Ex-secretário confessa esquema de desvio de recursos na Saúde

Juíza determina soltura do ex-secretário de Saúde de Cuiabá, Huark Douglas, Fábio Liberali Weissheimer e Luciano Correia Ribeiro

04/05/2019 - 10:30 hs

G1/MT

Conforme decisão da juíza Ana Cristina Silva Mendes, proferida nessa sexta-feira (3), o ex-secretário de Saúde de Cuiabá, Huark Douglas Correiam, confessou envolvimento em um esquema de desvio de recursos da secretaria, em processos de licitação do Hospital São Benedito. Fábio Liberali Weissheimer e Luciano Correia Ribeiro também foram beneficiados com a decisão.

Ainda segundo a decisão, Huark se comprometeu a colaborar com as investigações. Com isso, a juíza decidiu pela soltura dele e de outros dois médicos presos junto com o ex-secretário. Entretanto, até a publicação desta reportagem, Huark não havia deixado a detenção.

"As empresas participantes eram todas de propriedades dos embargados e no curso da execução do respectivo contrato houve pagamento mensal de vantagem indevida a agentes públicos ", diz trecho da decisão.

Os investigados terão que cumprir medidas cautelares, como não se ausentar de Cuiabá, terem o passaporte retido, não comunicarem entre si, nem com outros agentes públicos, não frequentar órgãos da administração pública, comparecer a todos os atos do processo e uso de equipamento de monitoração eletrônica.

O ex-secretário estava preso desde o dia 30 de março.

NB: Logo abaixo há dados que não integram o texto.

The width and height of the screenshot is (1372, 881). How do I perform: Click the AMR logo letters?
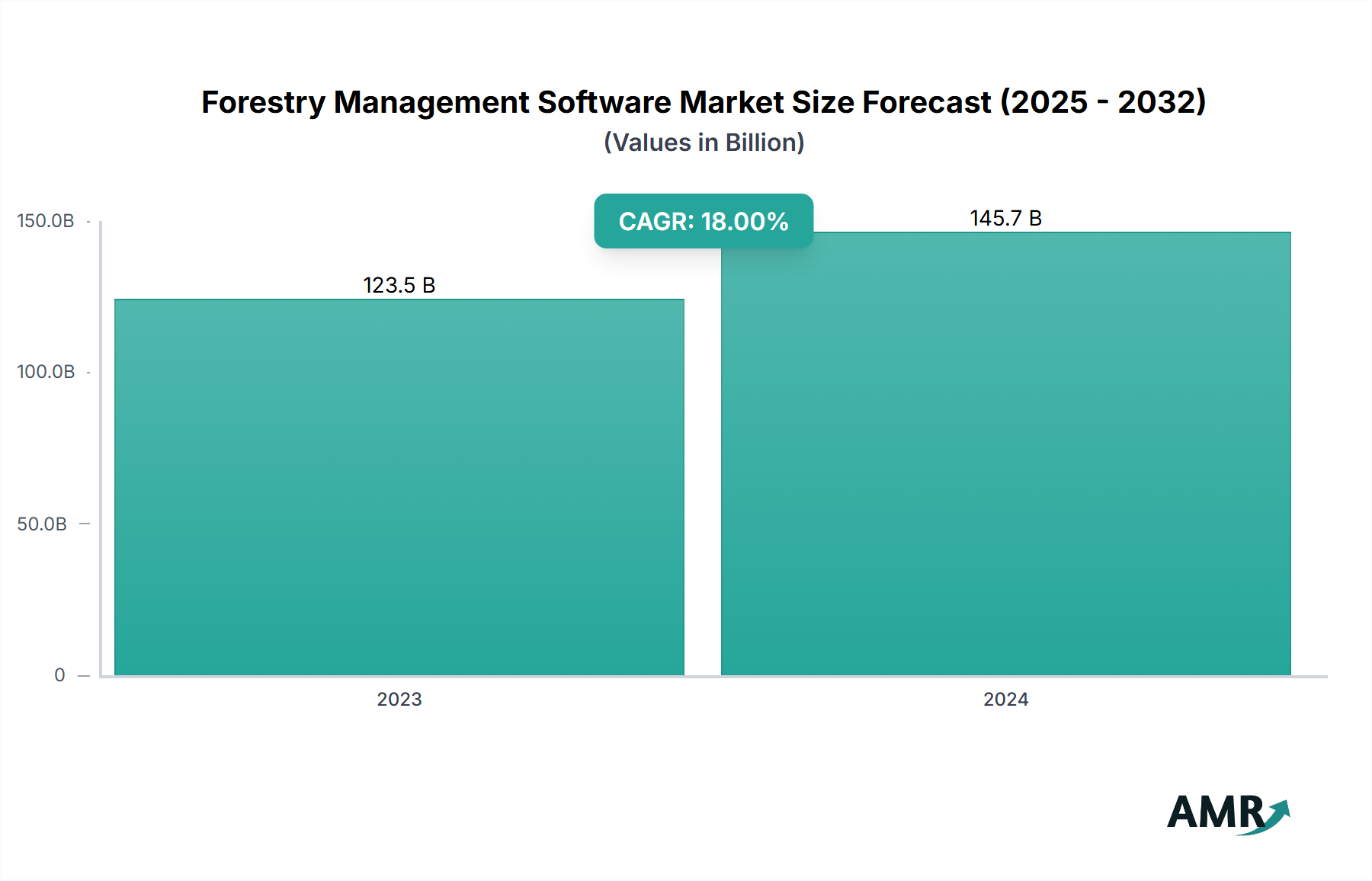point(1215,812)
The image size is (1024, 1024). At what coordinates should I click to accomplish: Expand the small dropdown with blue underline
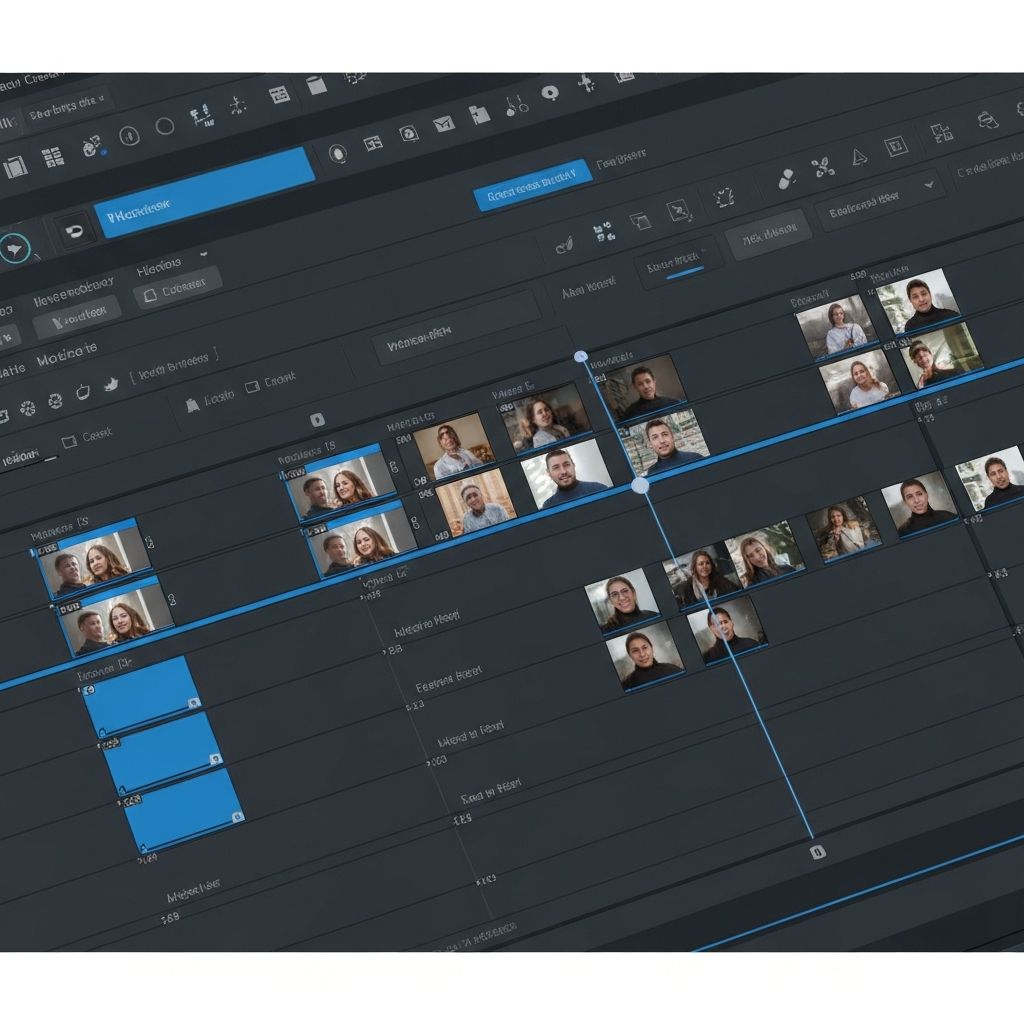[678, 264]
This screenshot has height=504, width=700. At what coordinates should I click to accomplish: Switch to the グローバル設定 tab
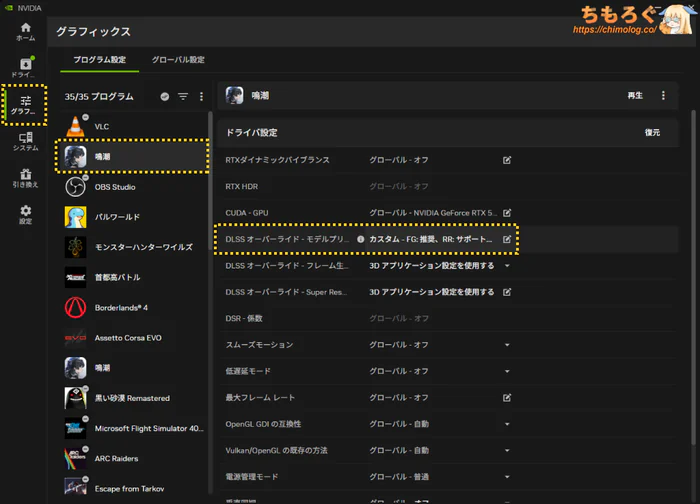coord(178,60)

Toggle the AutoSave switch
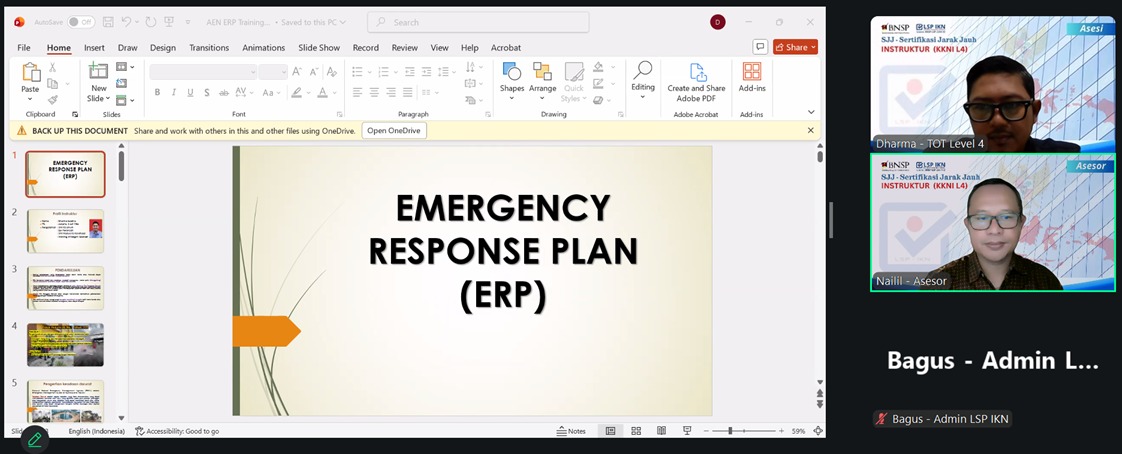(80, 22)
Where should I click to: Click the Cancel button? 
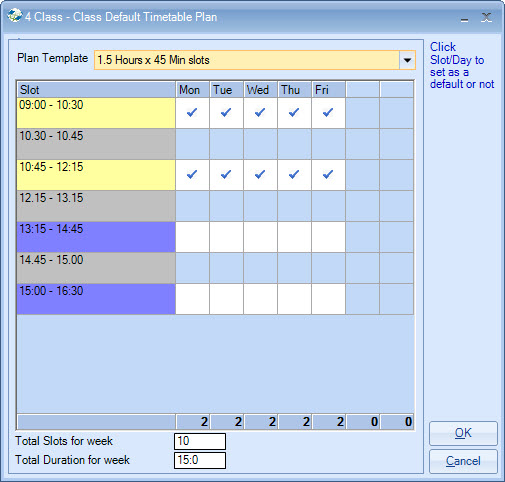(x=463, y=461)
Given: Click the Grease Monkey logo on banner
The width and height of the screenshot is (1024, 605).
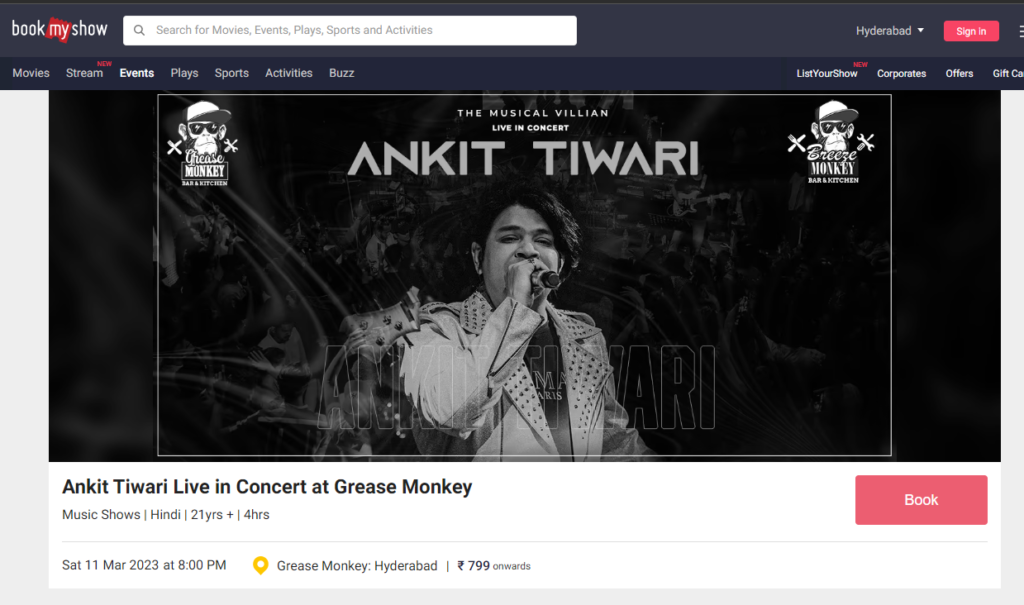Looking at the screenshot, I should tap(203, 144).
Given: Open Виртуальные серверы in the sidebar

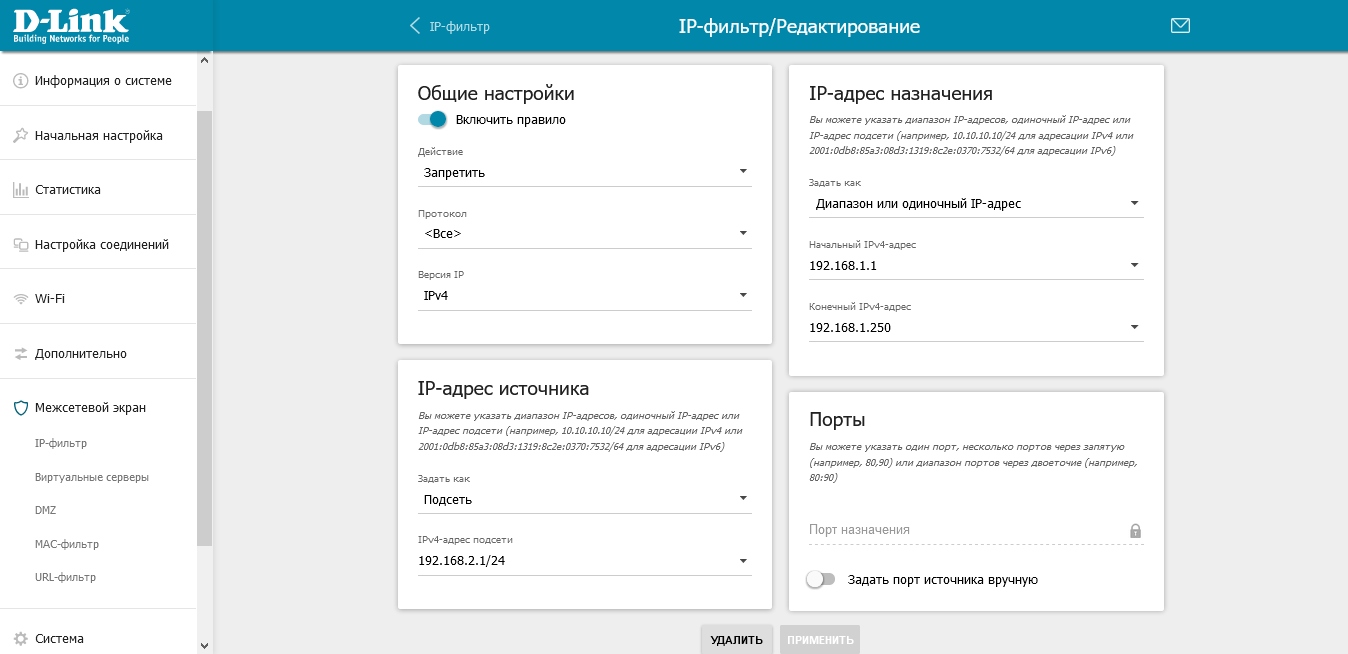Looking at the screenshot, I should coord(92,477).
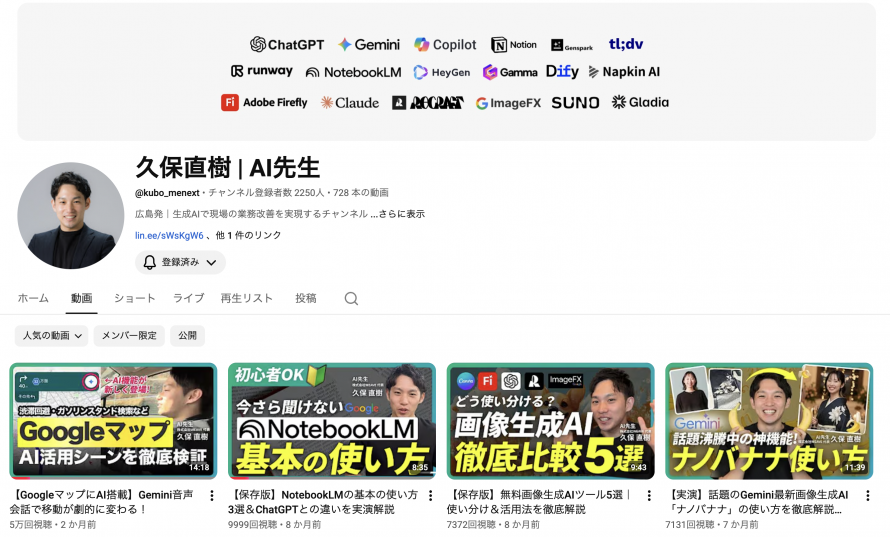This screenshot has width=890, height=537.
Task: Click the channel search magnifier icon
Action: pos(351,299)
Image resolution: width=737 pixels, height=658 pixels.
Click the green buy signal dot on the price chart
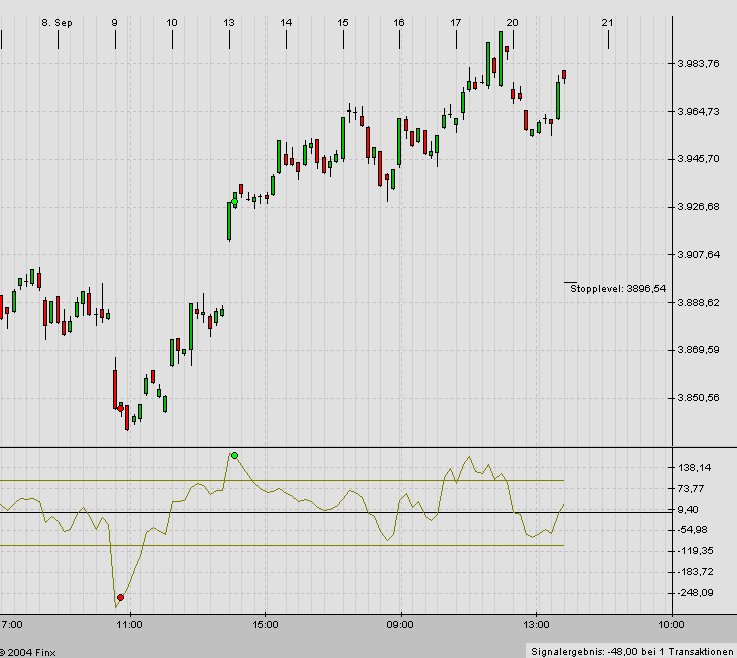234,202
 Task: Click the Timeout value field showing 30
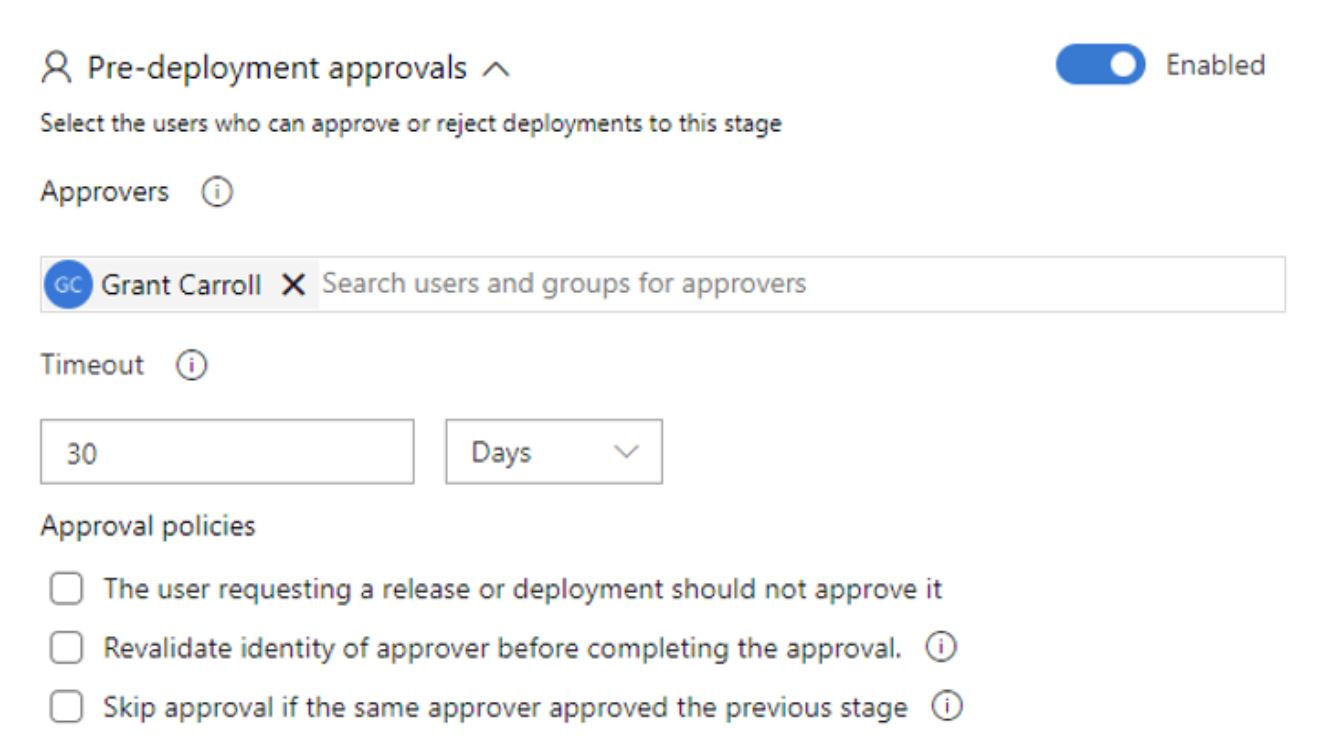[x=227, y=452]
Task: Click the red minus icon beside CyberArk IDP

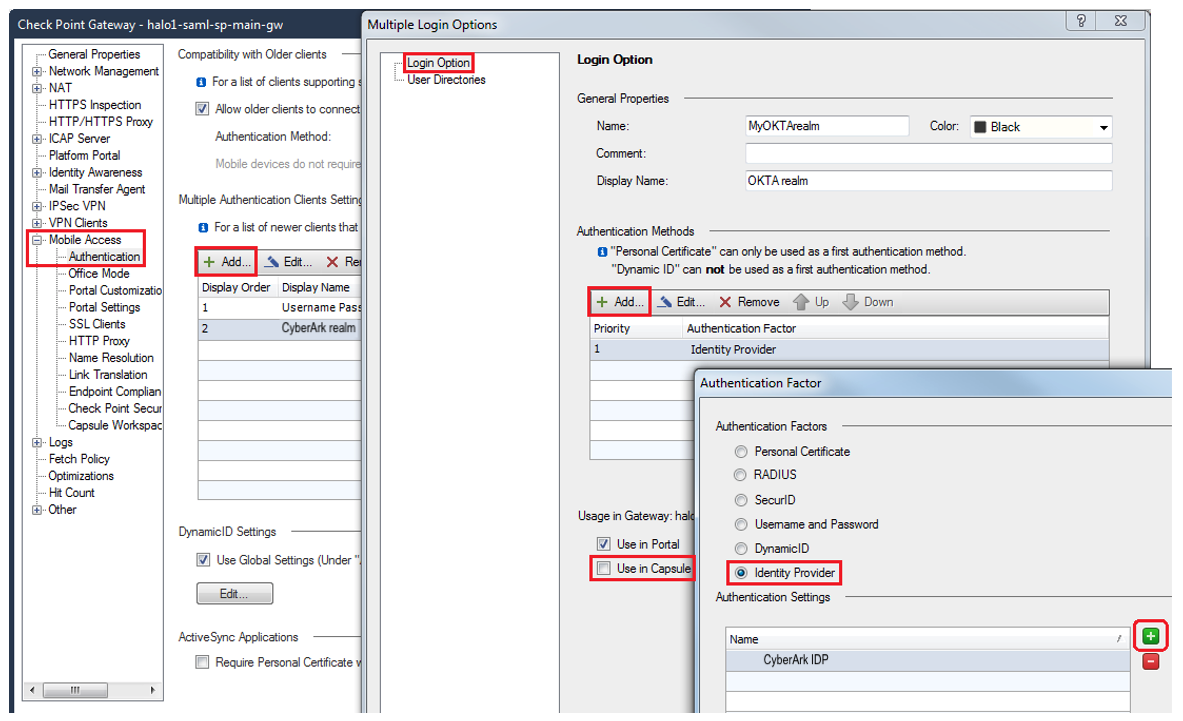Action: click(x=1150, y=661)
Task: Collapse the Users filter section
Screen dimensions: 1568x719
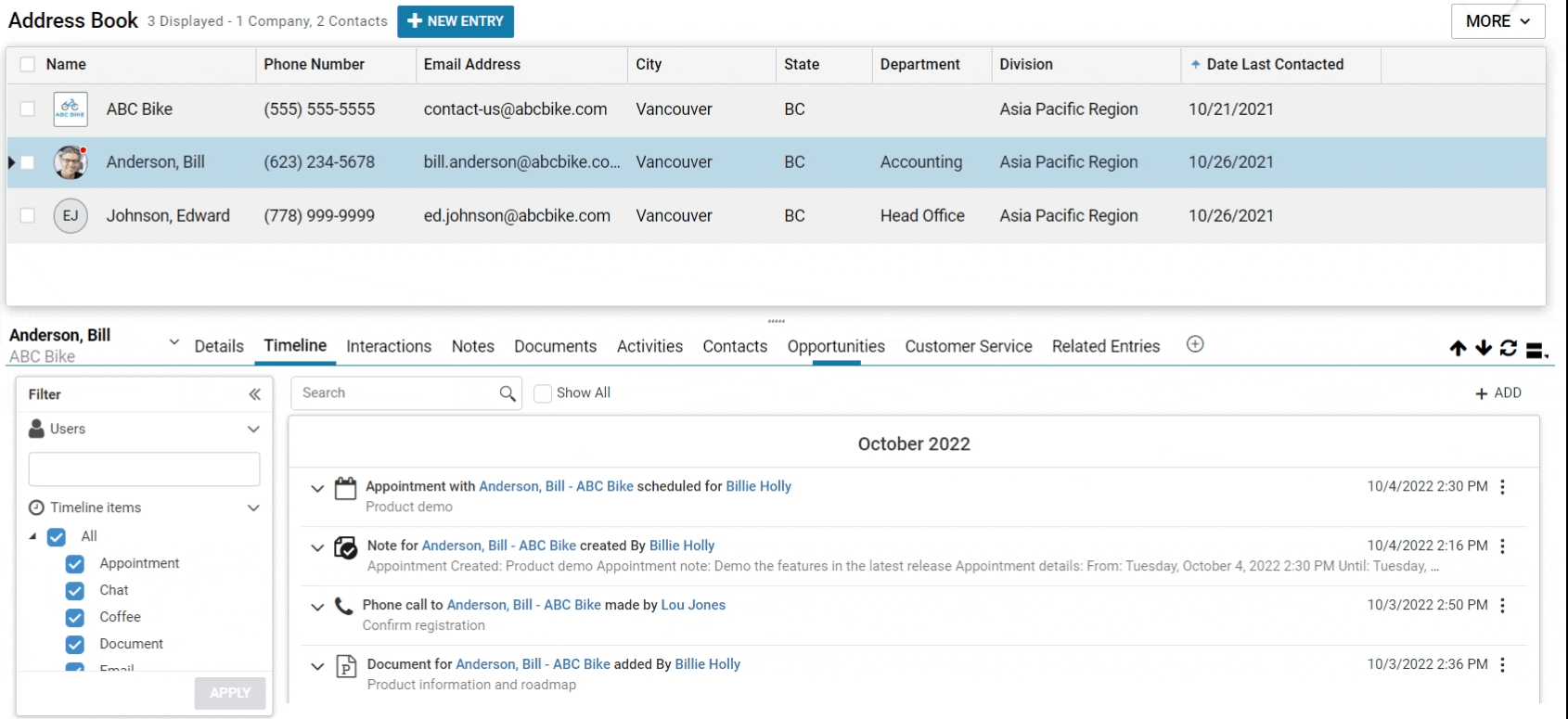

Ele e outras seis pessoas foram detidas durante a segunda fase da Operação Sangria, que apura fraudes em licitação, organização criminosa e corrupção ativa e passiva, referente a condutas ilícitas praticadas por médicos, funcionários públicos e outros, por meio de contratos vinculados às secretarias estadual e municipal de Saúde com as empresas usadas pela organização.

Segundo a apuração, a organização mantinha influência dentro da administração pública, no sentido de desclassificar concorrentes, para que ao final, apenas empresas pertencentes a eles (Proclin/Qualycare) pudessem atuar livremente no mercado.

O caso é conduzido pela Delegacia Especializada em Crimes Fazendários e Contra a Administração Pública (Defaz).